When separate analyses were carried out for the 39 studies reporting the outcomes of coronary heart disease events and the 21 studies reporting stroke as an outcome, similar risk figures were obtained for each one SD rise in BMI, waist circumference and waist-to-hip ratio.

The researchers then added information on BMI, waist circumference or waist-to-hip ratio into a cardiovascular disease risk prediction model that also looked at conventional risk factors (for example, smoking, diabetes, blood pressure and cholesterol). The addition of these adiposity measures did not improve risk discrimination or aid the classification of participants into categories of predicted 10-year risk.

How did the researchers interpret the results?

The researchers conclude that BMI, waist circumference and waist-to-hip ratio, whether assessed singly or in combination, do not significantly improve cardiovascular disease risk prediction when information on conventional risk factors of blood pressure, diabetes and cholesterol is available.

Conclusion

This was well conducted research that has combined data from 58 cohort studies featuring 221,934 people and constituting 1.87 million person-years of follow-up. Each standard unit rise in BMI, waist circumference and waist-to-hip ratio was found to be independently associated with an increased risk of fatal or non-fatal coronary heart disease, stroke or the combined outcome of cardiovascular disease. However, adding these measures into risk prediction models based on conventional risk factors (for example smoking, diabetes, blood pressure and bad cholesterol) did not alter heart disease and stroke risk estimates. This means that none of the measures, individually or in combination, could improve risk prediction when information on other risk factors was available. 

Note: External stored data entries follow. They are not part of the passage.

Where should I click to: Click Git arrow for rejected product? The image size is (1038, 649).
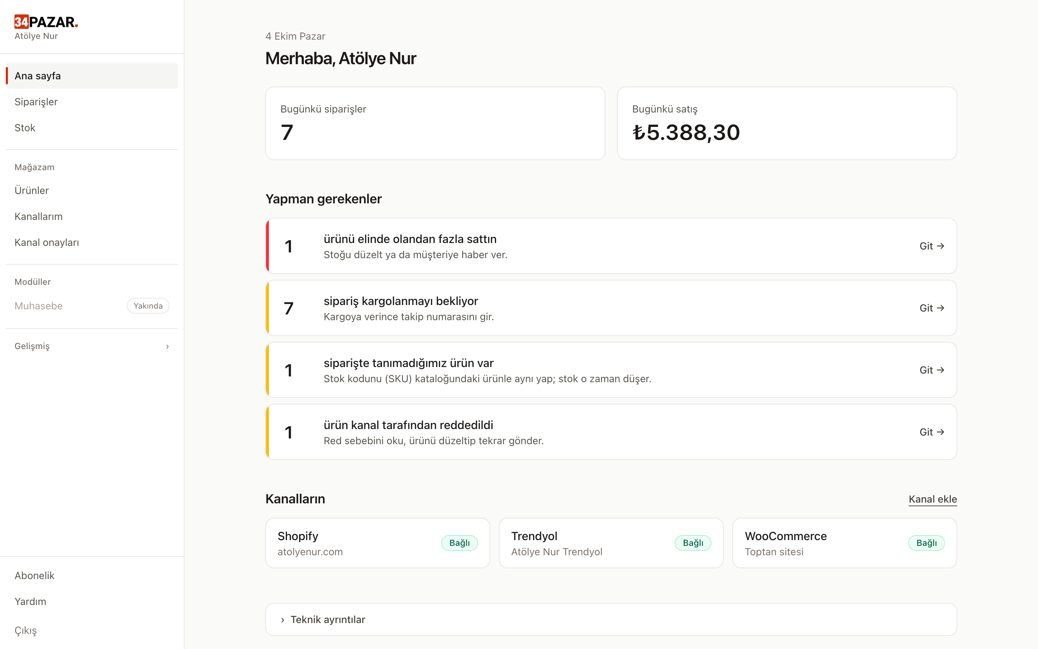[x=932, y=432]
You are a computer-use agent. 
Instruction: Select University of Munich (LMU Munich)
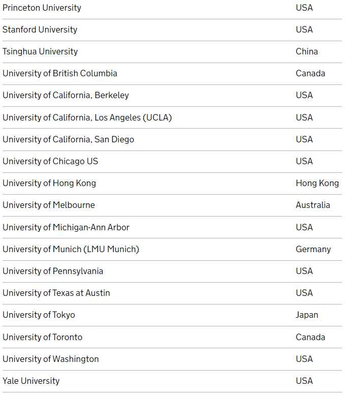[x=71, y=250]
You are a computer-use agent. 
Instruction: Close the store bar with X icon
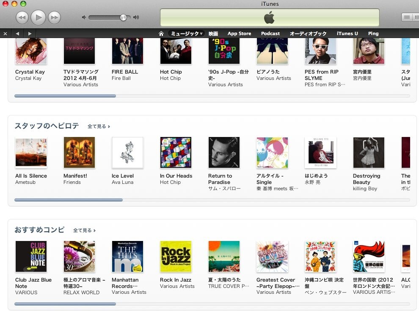(x=5, y=34)
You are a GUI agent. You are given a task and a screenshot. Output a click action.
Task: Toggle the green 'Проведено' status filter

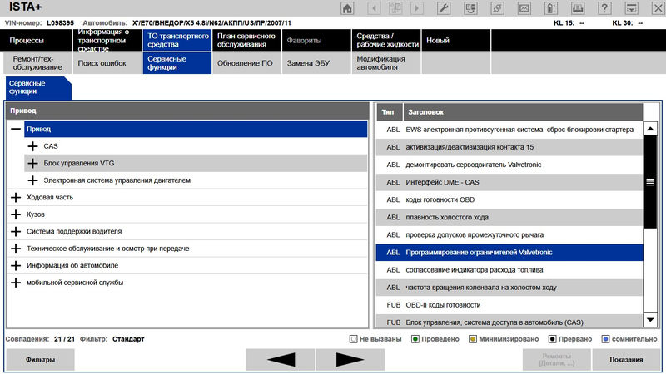point(415,339)
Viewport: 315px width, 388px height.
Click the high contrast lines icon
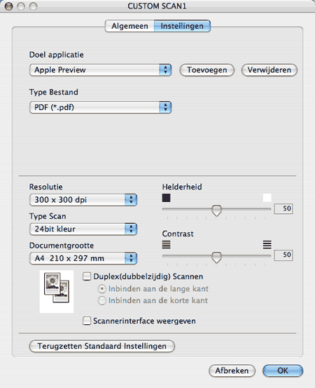coord(267,245)
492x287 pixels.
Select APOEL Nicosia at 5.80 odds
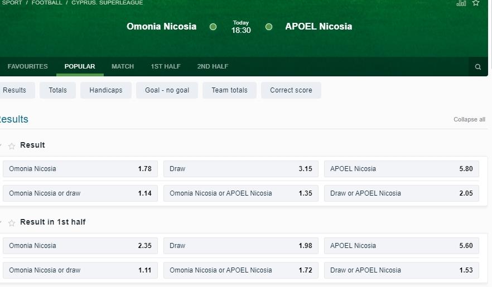(401, 169)
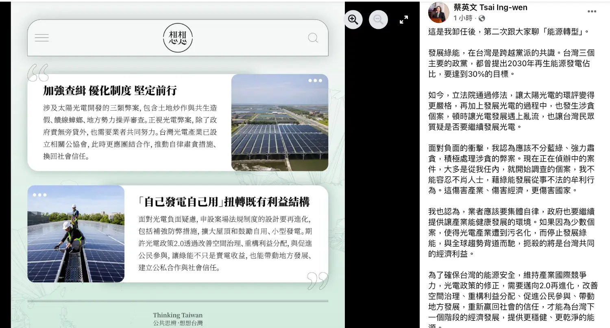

A key point to remember is that these findings do not mean that body shape is not important or that BMI, waist circumference and waist-to-hip ratio cannot be used to predict cardiovascular risk. Rather, they mean that their inclusion in conventional clinical risk assessments does not appear to be of benefit. As the researchers have said, their findings “do not diminish the importance of adiposity as a major modifiable determinant of cardiovascular disease” and, indeed, their results demonstrate that a rise in any of these factors does increase cardiovascular risk. Adiposity levels were also found to contribute to the other cardiovascular risk factors of diabetes, cholesterol and high blood pressure.

In this context, the researchers have said that their findings “reliably refute previous recommendations to adopt baseline waist-to-hip ratio instead of BMI as the principal clinical measure of adiposity”. This does not mean that waist-to-hip ratio is of no importance or that it is not associated with cardiovascular disease, rather that it does not appear to be of greater predictive value than BMI, the currently preferred clinical measure. BMI, waist circumference and waist-to-hip ratio were all found to have a similar strength of association with coronary heart disease, stroke and cardiovascular disease overall.

This well conducted systematic review also appears to be reliable, aggregating a large quantity of individual patient data from 58 cohorts. Importantly, all participants (average age 58) were also confirmed to be free of cardiovascular disease at the start of the study, ruling out the possibility that pre-existing cardiovascular disease had clouded the results. Further study is needed, however, particularly in other population groups, as 90% of those included in this study were of European descent.

The findings of this review do not change current recommendations that people should try to eat a balanced diet, take regular exercise and maintain a healthy weight.